Court Opinion

ID: 1833259
Source: CourtListenerOpinion
Date Created: 2013-10-30 07:33:52.314097+00
Date Added: 2024-06-11T12:03:09.942223
License: Public Domain

300 So. 2d 294 (1974)
Helen A. BAILEY, Appellant,
v.
Franklin W. BAILEY, Jr., Appellee.
No. 73-826.
District Court of Appeal of Florida, Fourth District.
September 20, 1974.
George Ritchie, Cocoa, for appellant.
Kendall T. Moran, Titusville, for appellee.
OWEN, Chief Judge.
This suit for dissolution of marriage resulted in a final judgment (1) dissolving *295 the marriage, (2) refusing to ratify a written separation agreement executed by the parties, and (3) awarding to appellant-wife rehabilitative alimony and suit money.

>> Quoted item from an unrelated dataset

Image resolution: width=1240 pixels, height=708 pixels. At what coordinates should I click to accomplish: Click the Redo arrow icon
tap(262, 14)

The parties separated after 28 years of marriage, the husband moving out of the marital home. Three days later he returned to discuss with his wife her needs for support and maintenance of the home. An agreement was reached which the wife put in her handwriting and the husband signed. Pursuant to the husband's instructions, the wife then retained a lawyer to have the agreement redrafted in proper legal form, the husband declining to retain separate counsel. A few days later, the attorney-drafted written agreement, consistent in all material respects with the original signed agreement, was presented to the husband and signed by him before a notary public.

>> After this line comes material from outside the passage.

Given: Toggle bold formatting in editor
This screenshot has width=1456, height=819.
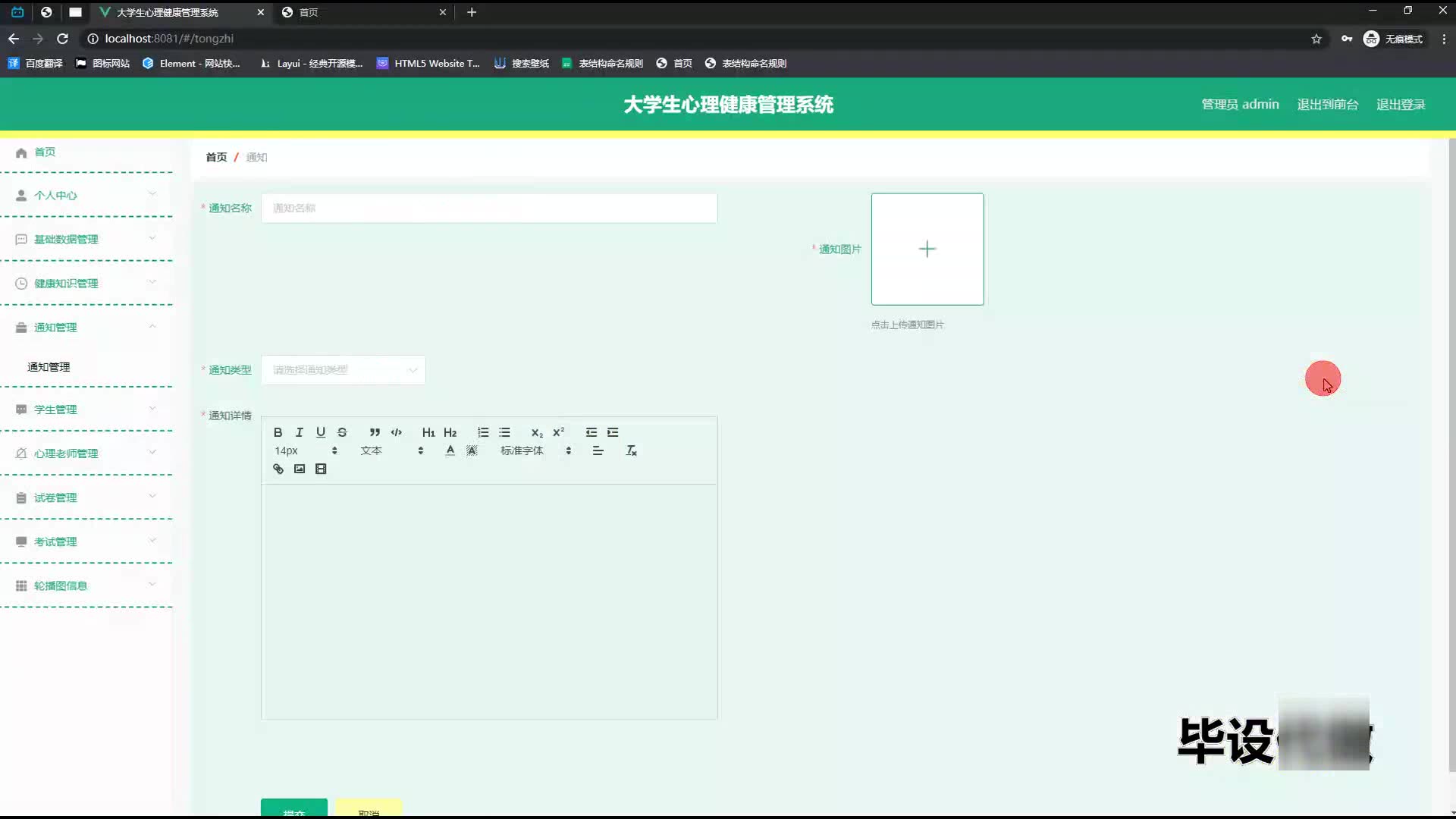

At the time of the separation, the wife was 53 years of age, with a limited education and no special training or skills, and virtually no work experience during the marriage. She was suffering from a minor physical disability. The husband was gainfully employed by the Bendix Company in connection with the space program work at Cape Kennedy. He had a total monthly income from his employment and Air Force pension of approximately $1,070.00 a month. He had accumulated savings of some $16,000.00, of which he gave $9,000.00 to the wife. He also gave her title to the mobile home and one of the two automobiles which he owned. The separation agreement in its material parts provided that the husband (1) would give the wife $350.00 per month as alimony, (2) would give her the insurance policies on his life and not change the beneficiary thereof, (3) would leave her the sole beneficiary under his will, and (4) would sign such papers as necessary to allow the wife to continue use of post exchange and commissary privileges.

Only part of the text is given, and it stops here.